The recruiting industry has been steadily growing over the last decade. More and more, recruiting companies are splitting responsibilities between their employees and creating a variety of specific roles. This is especially true for recruitment firms that plan on expanding and adding more roles in the coming years. Whether those roles be sourcing, sales, recruiting itself, or a top level decision maker, each job has its own specific needs. A common way to facilitate this growth and break up responsibilities is to utilize access levels.
Access Levels are used as a way for a software administrator to set user permissions and give or limit access to specific functions or data in the software.
Access levels can impact your recruiting business in a variety of ways. They can help facilitate growth by segmenting responsibilities in a straightforward manner, they can improve productivity by eliminating distractions and presenting employees with only pertinent information, and they can protect valuable data. By effectively setting up access levels, you can reap these benefits and, ultimately, increase your bottom line.
As you grow as a company, you’ll inevitably need to adjust certain roles to account for newer, more specialized roles. An employee’s responsibilities might need to change as you take on more clients and candidates. Access levels allow you to clearly delineate responsibilities into defined jobs, and having clear roles and responsibilities enables you to more effectively manage your recruiting company.
It’s likely that your ATS has a variety of features for different aspects of the recruitment process. That’s fantastic, but without effective utilization of access levels, every employee in your company will be exposed to every feature and data item your ATS has to offer. By implementing access levels, you can eliminate digital clutter such as superfluous features and specific profile information from the view of those in roles who don’t need it. When there’s too much on the screen, people are more easily distracted, and productivity can take a hit. Access levels remedy that problem by eliminating all the extra things getting in the way.
Your ATS houses a considerable amount of data on a variety of different candidates and clients. This data fuels your recruiting. Access levels can help you protect that information, and in an increasingly competitive market, data security is paramount. These user permissions restrict access to certain information from lower-level employees. They keep the need-to-know information on a need-to-know basis, so you can protect the foundation of your business and avoid the recruiting horror stories of disgruntled recruiters exporting entire candidate databases and absconding with client sheets.

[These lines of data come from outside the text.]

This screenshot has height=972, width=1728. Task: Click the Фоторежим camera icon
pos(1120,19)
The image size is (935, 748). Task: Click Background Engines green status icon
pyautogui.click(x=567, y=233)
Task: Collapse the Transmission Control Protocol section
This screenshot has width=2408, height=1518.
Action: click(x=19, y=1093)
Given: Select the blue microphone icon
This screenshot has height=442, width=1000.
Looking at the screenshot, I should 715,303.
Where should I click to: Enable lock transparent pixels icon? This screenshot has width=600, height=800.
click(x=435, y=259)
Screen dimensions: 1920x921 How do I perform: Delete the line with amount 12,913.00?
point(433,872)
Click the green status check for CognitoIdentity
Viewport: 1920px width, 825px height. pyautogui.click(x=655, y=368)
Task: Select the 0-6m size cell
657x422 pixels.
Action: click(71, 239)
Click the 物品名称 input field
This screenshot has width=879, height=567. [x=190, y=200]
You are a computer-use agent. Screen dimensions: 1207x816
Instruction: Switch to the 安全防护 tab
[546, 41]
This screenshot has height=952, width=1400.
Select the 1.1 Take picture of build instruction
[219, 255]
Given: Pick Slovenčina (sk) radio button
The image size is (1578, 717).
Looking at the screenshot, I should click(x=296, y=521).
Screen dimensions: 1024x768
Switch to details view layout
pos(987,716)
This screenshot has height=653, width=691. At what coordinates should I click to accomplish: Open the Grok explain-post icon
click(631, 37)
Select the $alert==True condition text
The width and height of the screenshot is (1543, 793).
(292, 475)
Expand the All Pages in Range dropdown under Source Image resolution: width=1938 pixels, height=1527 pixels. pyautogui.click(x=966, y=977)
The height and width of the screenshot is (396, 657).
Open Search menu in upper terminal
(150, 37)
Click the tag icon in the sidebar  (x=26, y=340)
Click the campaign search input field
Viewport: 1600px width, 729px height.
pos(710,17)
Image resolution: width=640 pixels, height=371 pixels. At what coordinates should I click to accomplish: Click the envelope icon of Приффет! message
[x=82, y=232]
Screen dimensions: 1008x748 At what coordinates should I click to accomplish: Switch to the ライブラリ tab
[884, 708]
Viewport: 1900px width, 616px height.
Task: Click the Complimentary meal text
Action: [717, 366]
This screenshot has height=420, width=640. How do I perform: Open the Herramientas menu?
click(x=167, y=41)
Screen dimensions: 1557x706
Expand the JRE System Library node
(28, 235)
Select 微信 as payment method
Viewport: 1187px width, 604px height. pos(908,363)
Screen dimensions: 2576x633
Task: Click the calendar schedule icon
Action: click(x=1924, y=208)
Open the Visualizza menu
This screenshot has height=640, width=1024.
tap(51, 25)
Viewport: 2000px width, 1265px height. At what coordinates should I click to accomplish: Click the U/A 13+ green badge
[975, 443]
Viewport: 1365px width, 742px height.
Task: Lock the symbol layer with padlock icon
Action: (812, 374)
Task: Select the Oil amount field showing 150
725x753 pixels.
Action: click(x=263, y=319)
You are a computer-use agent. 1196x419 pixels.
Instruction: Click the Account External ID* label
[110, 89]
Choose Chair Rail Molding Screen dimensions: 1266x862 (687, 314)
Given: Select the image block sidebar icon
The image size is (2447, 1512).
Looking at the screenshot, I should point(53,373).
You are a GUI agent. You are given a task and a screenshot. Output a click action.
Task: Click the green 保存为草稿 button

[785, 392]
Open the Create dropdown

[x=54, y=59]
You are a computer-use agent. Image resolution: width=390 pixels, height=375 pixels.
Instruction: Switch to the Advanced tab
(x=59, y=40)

The first step in utilizing access levels is defining the roles in your company on concrete terms. Presently, how many different roles are there in your company? Talk to your employees and have them take you through a day to day of their workflow. What features do they need to use? What do they never touch? What information do they require? Then, give them a title. Traditionally, built-out recruitment companies have sourcers, recruiters, sales representatives, and administrators, but every firm is different.
Once you’ve defined roles, you can move on to building the permission levels within your ATS. Of course, none of this is possible without access levels, so check to see if your ATS has acess levels to begin with. Ideally, you should be able to create access levels for certain roles within your organization and control what they can and can’t see and do.
Take note before you read ahead: administrators will have access to everything. Your admin should be the owner, president, CEO of your business, or at the very least, the person you trust most with your company’s data. Administrators oversee your ATS and need total access because they act as the last line of defense for taken actions. If anything needs to be deleted or any data needs to be exported, it should fall on the administrator to do so.
Candidate actions are generally reserved for sourcers and recruiters. They should be able to view, add, and edit all candidates. Sales doesn’t need access to candidates.
Job order permissions should generally go to the recruiter who owns them. A recruiter’s job starts with the creation of a job order and ends with the closure of that job order. They should have control of everything in between. Sales should be able to view, add, and edit job orders that they own. Give sourcers the ability to view and add candidates to pipelines.
Companies should be designated to sales. To protect company data you’ll leave sourcers out. If your ATS allows it, you’ll want to let your recruiters view and edit company data they are currently working with. This way, they can change information if something comes up during an open job order.
Most recruitment software automatically logs activities. Everyone should be able to view, add, and edit their own activities, but only an administrator should be allowed to delete activities.
Administrators should be the only ones able to view reports and export data.
Finding ways to increase the bottom line is something recruiters should always be concerned with, and the recruiting industry is only going to get more competitive in the future. As your company grows, you should be utilizing access levels. By spending the time to delineate roles and have people working with only the information they need, you can boost productivity, achieve better office flow, and increase data security. All it takes is the right ATS and a little effort.